As this was a formative period in my cooking self-education, I remember a show in which Graham Kerr made a dish he called Kare Poaka, something from his New Zealand days. In fact, he made it as a special dish for a visit from the late Queen Mother. I remember it being odd but easy, as it was basically a stew of pork, sweet potato, coconut, and rice. I made it the weekend after the show and it went over well with the family. For years I thought it was an authentic Maori dish, but the name is just "dear pig" in the local language and further research doesn't reveal anything specifically like it. It should also be noted that, aside from the sweet potato, absolutely none of the ingredients are native to the islands, and even the local version of the sweet potato (kümara) made its way from South America around a thousand years ago.

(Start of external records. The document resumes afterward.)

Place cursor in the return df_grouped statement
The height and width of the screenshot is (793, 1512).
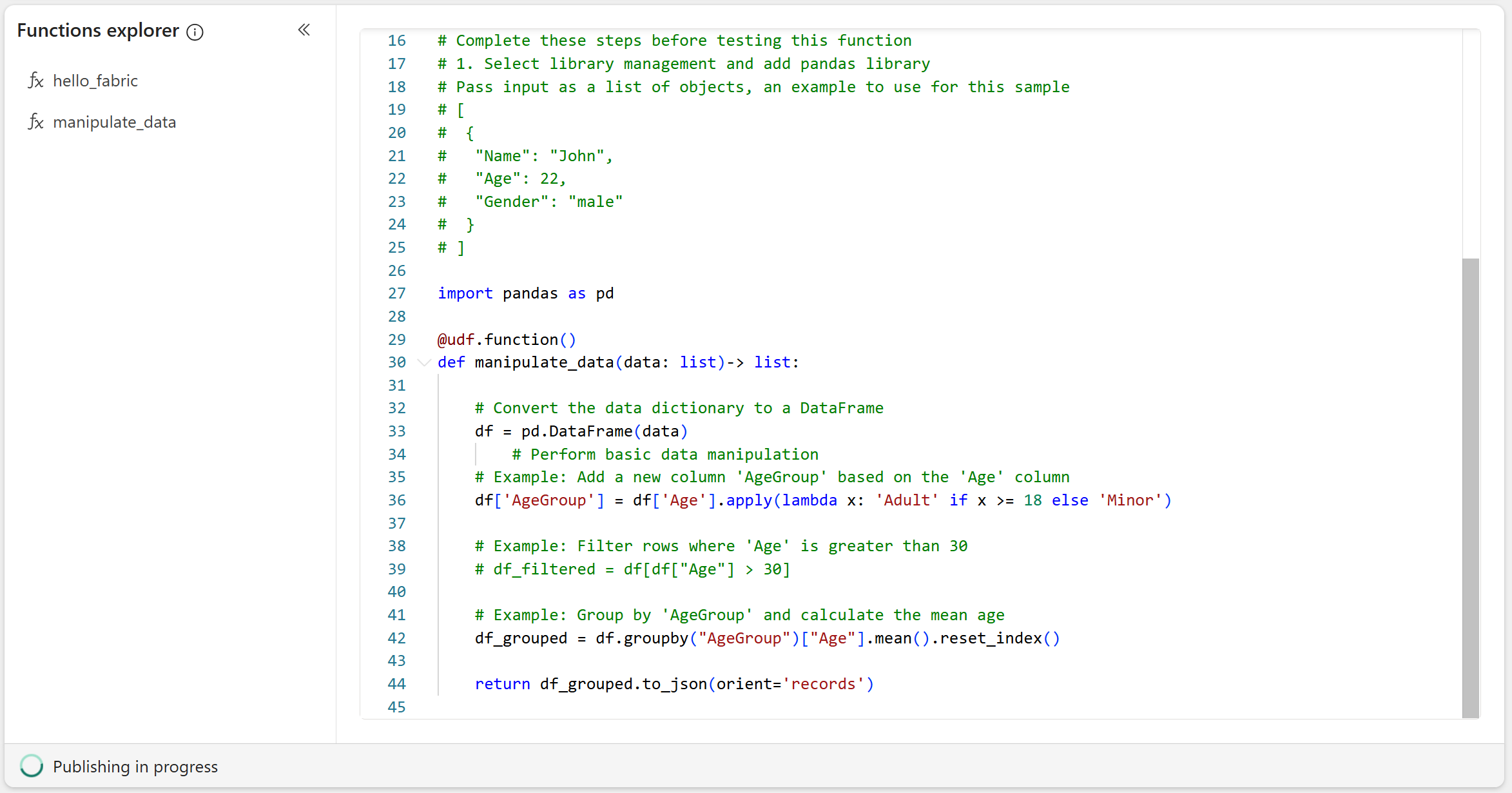[674, 684]
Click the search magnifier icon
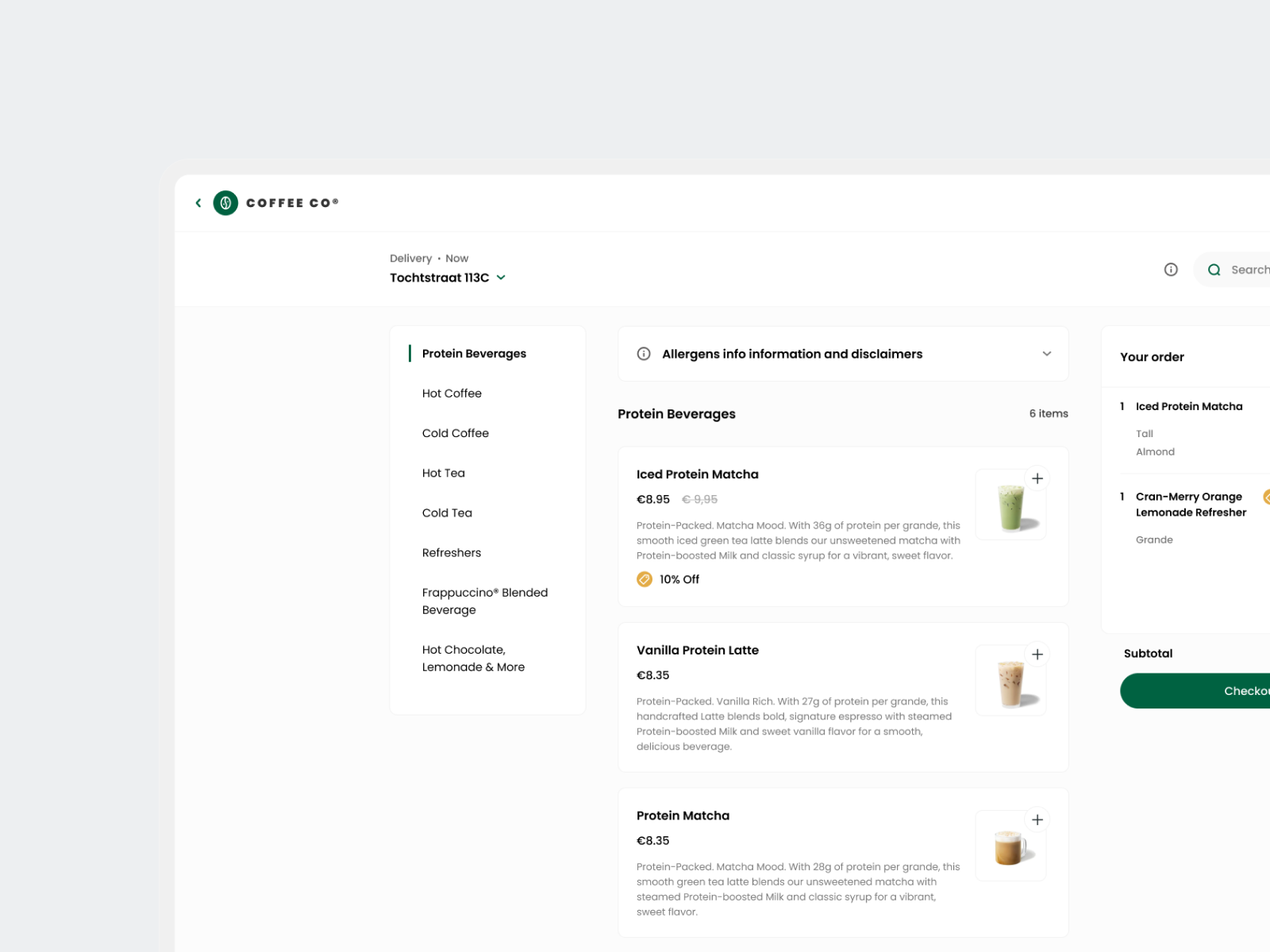This screenshot has height=952, width=1270. click(x=1214, y=269)
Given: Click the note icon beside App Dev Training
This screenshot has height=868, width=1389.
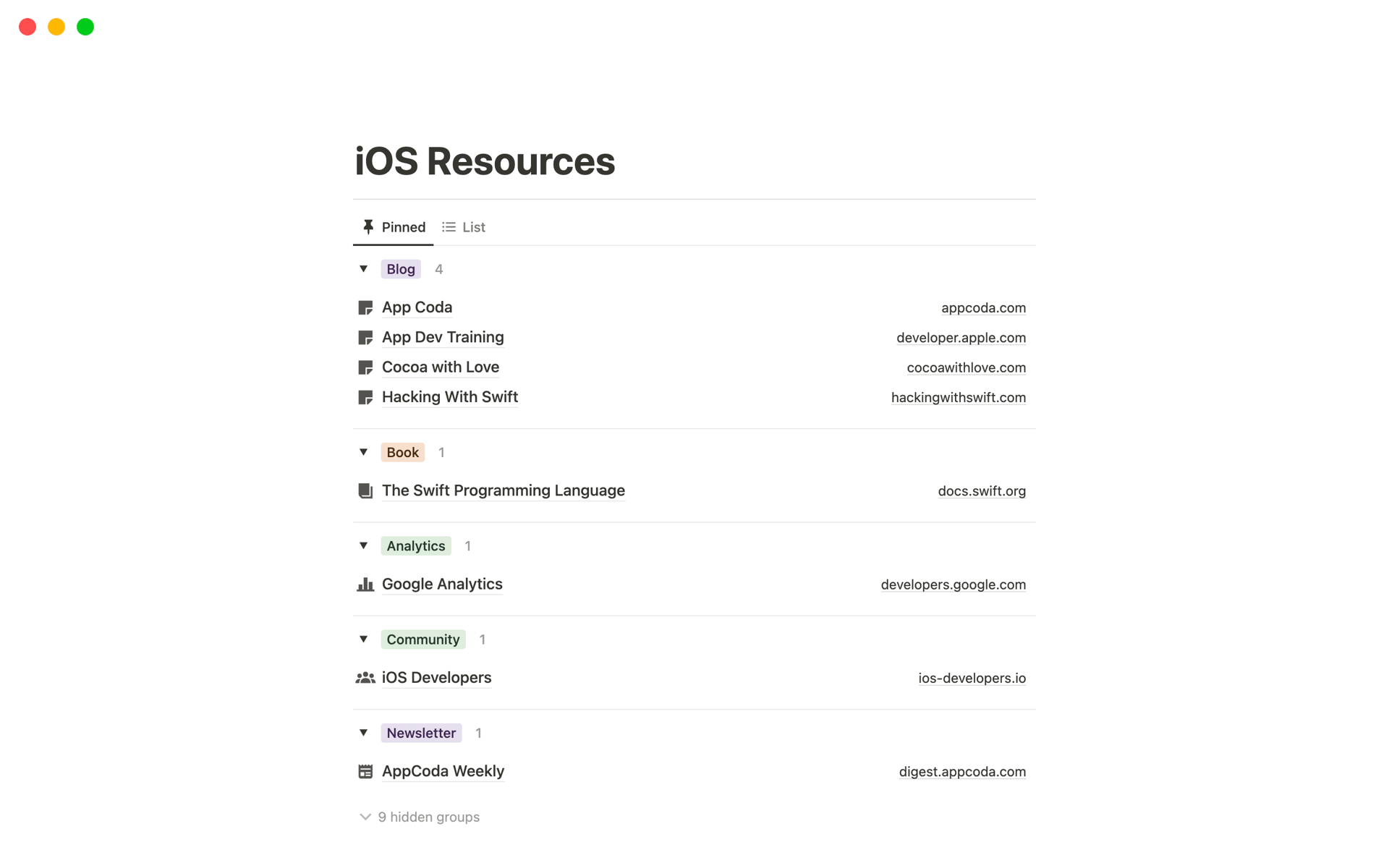Looking at the screenshot, I should (365, 338).
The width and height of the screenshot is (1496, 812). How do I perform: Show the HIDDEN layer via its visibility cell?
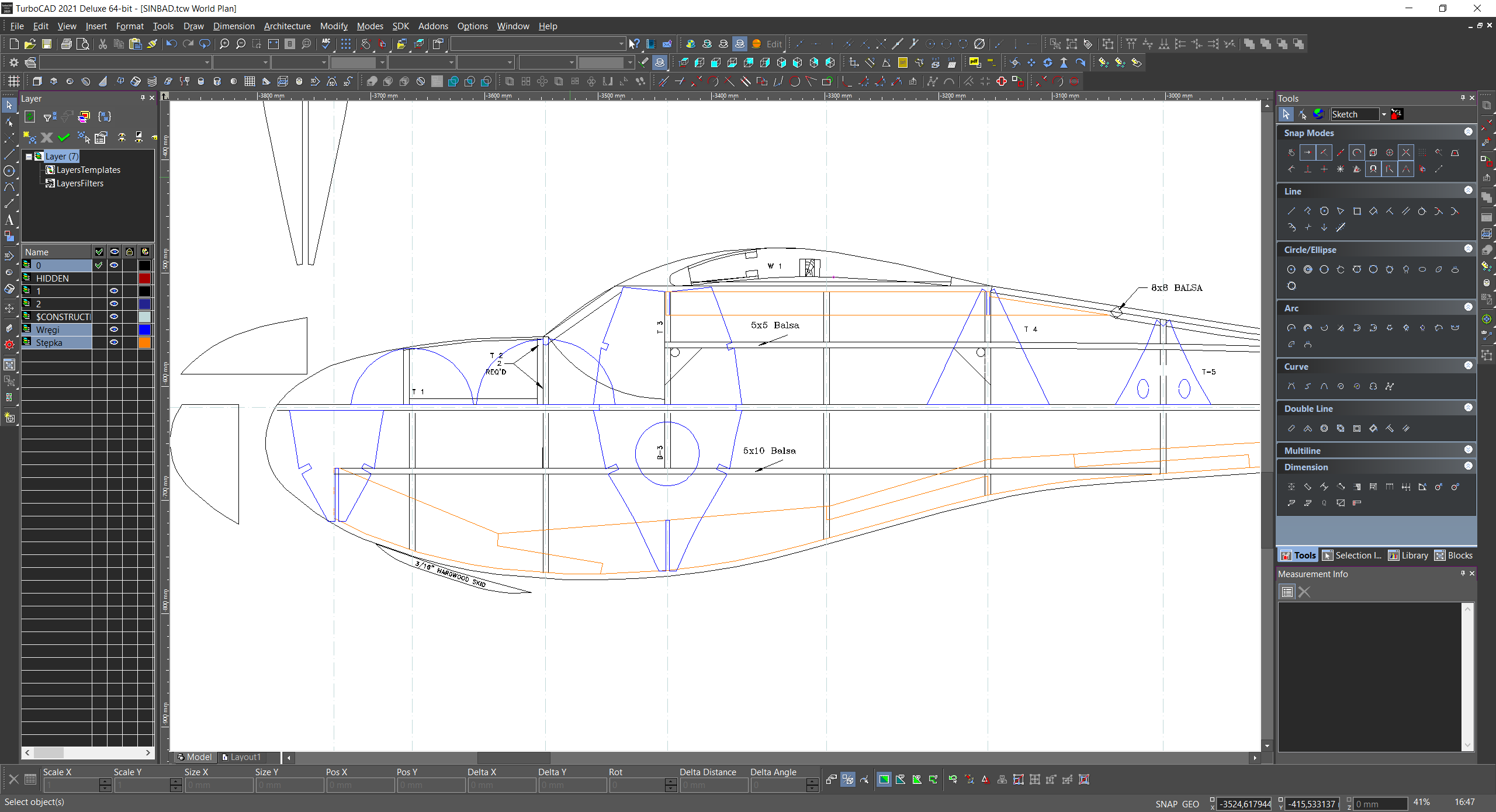pos(114,279)
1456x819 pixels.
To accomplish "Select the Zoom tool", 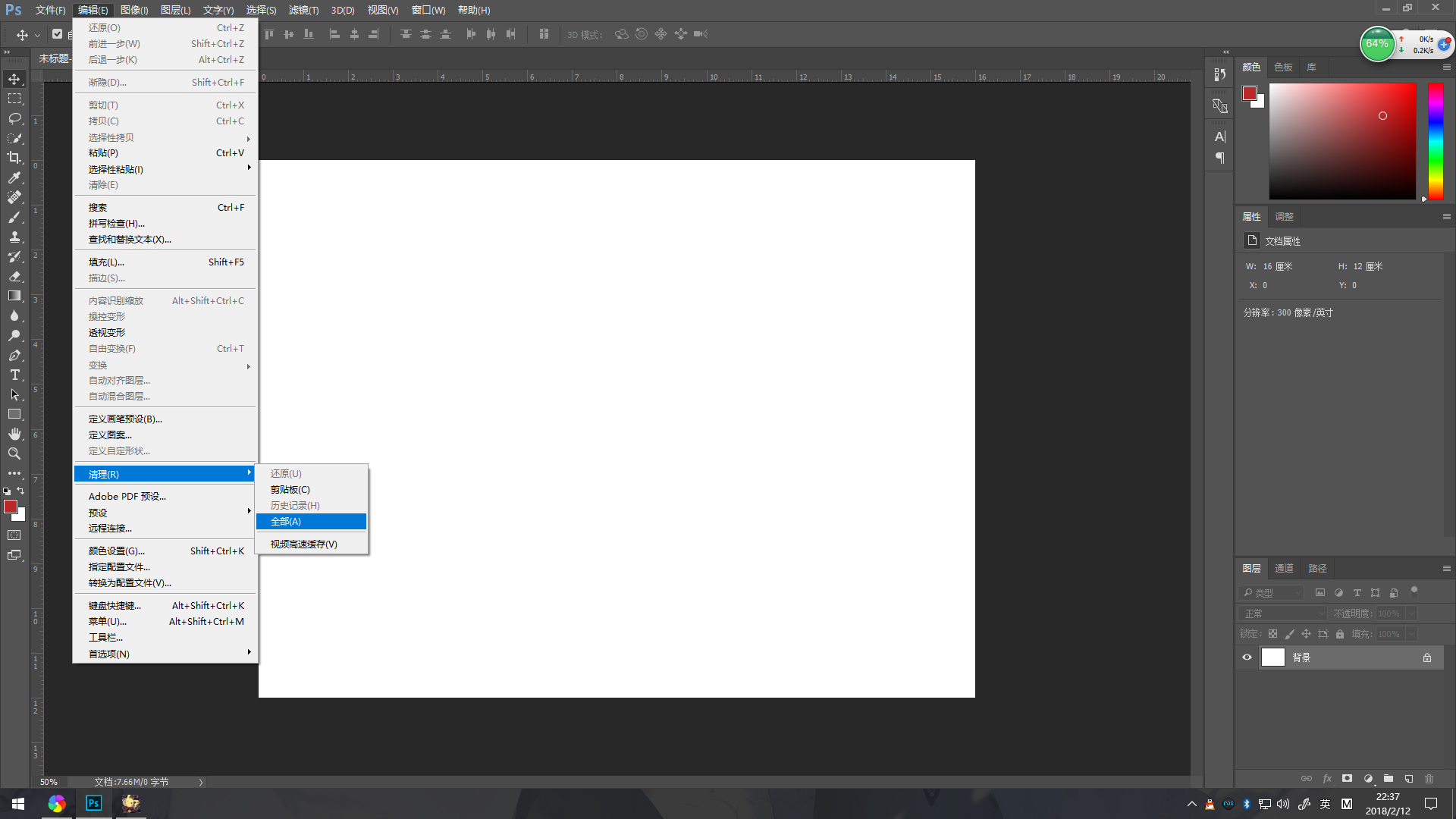I will pyautogui.click(x=14, y=453).
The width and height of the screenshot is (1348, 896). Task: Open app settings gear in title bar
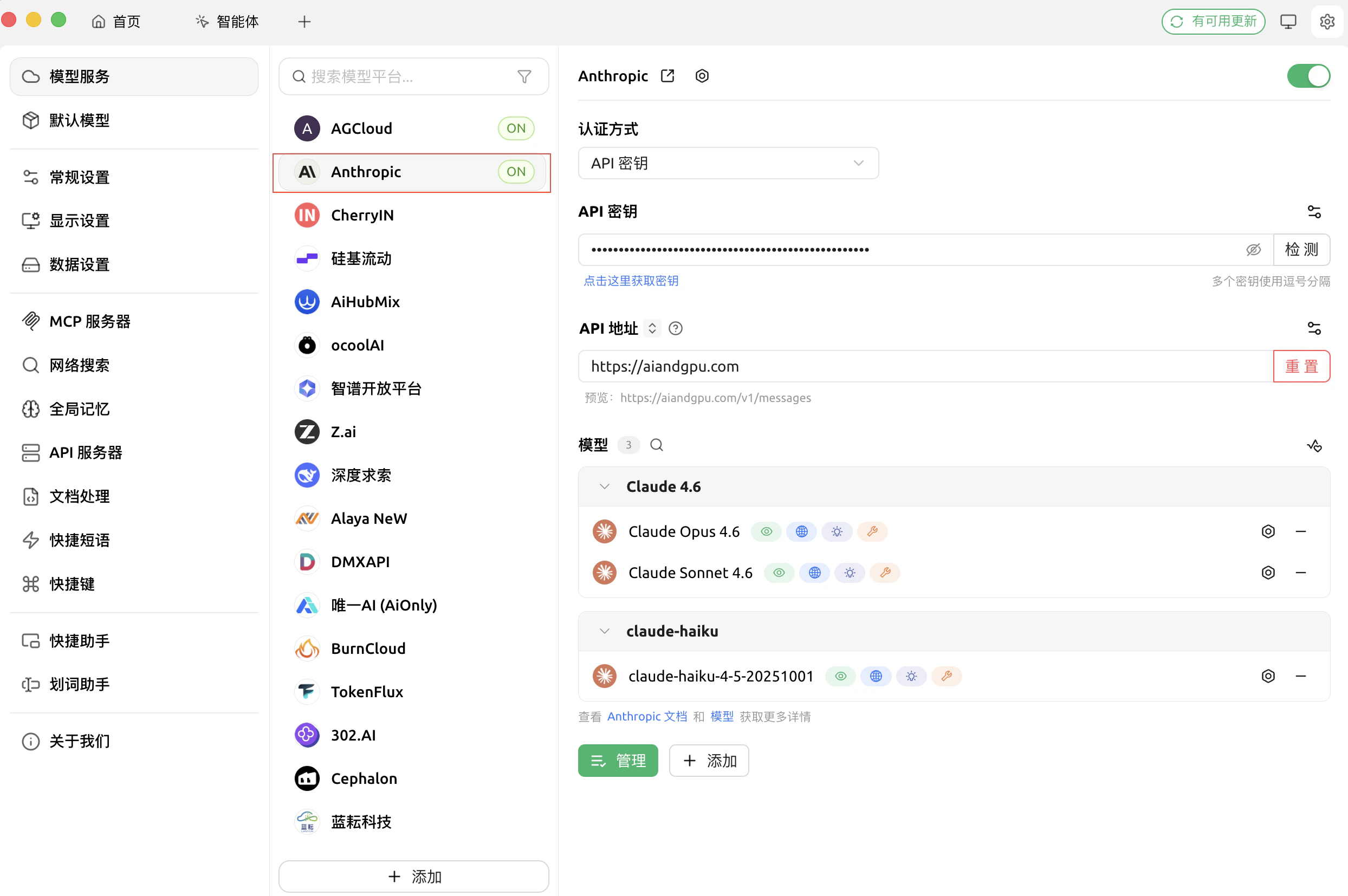[x=1327, y=22]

Similar dishes are made in the Caribbean, and while I don't have access to Kerr's recipe (his book is out of print and this whole thing is curiously absent from the internet), I can remember enough to make it happen. And even improve upon it. The original was something of a starchy mess, with big cubes of pork and a mash of sweet potato and rice. I've tried to treat it more like a Thai curry, and an array of hot sauces are ideal to perk up individual bowls. Here's my rough recipe:

Benito's Coconut Pork Curry

3 lbs. Pork Scraps (I grabbed cheap packages of neckbones and boneless ribs; chicken thighs also work quite well)
1 can Unsweetened Coconut Milk (not the cocktail ingredient)
1 can Chicken Broth
1 cup White Wine
1 Small Onion, Diced
1 Large Sweet Potato, Peeled and Cubed
2 Cloves of Garlic, Smashed
1 cup Basmati or Jasmine Rice

Brown the pork or chicken. This can be done in the Dutch oven on the stovetop, or using a dish inside the oven. Either way you don't want to fully cook them, just get them brown on the outside and render out some of the fat. Pour a couple of tablespoons of the fat in the Dutch oven and sauté the onion and garlic until clear. Add in the meat and stir, then add in the liquids. (The coconut milk may be semisolid and look like yogurt--don't worry, just stir it in.) Mix well, add in the sweet potato. If you'd like, feel free to add some peppers for color, flavor, or heat. Seasonings like Chinese Five Spice Powder would be appropriate, or go nuts with ginger, cumin, lemongrass, etc.

Let it simmer with the lid askew for a couple of hours. You want the liquid to reduce somewhat. Stir gently once in a while (you don't want to smash up the potatoes), and skim off most of the fat that collects at the top. When the meat is easily shredded with a fork and tastes good, kill the heat and let it rest. Right before serving, make the rice. I like something aromatic like basmati or jasmine, but anything will work. Serve some of the shredded pork and sweet potatoes over the rice, and ladle a bit of the sauce over it. Some chopped fresh basil or cilantro would be great on top.

This goes great with a nice cold beer, but an inexpensive sparkling wine would work as well, maybe a crisp Sauvignon Blanc.


Allen said...

Great post, Graham Kerr was a good chef and TV host. Julia Child, Justin Wilson and Graham Kerr were the pioneers for cooking shows. Thanks for reference to the Maori, just watched the New Zealand National Rugby Team, All Blacks, perform the Haka "Ka Mate" on You Tube.

Benito said...


There's a lot of folks that wish Food Network or some channel would air a bunch of those old shows, but the rights are often complicated and too much trouble.

I remember the newer Graham Kerr shows came on Discovery, either before or after Great Chefs. Now that was an impressive series. Looks a little dated now, but you can learn a lot about saucing, plating, and how to prepare things in the proper order to get everything out at the same time.

(If anyone is curious, there are tons of Great Chefs episodes on YouTube.)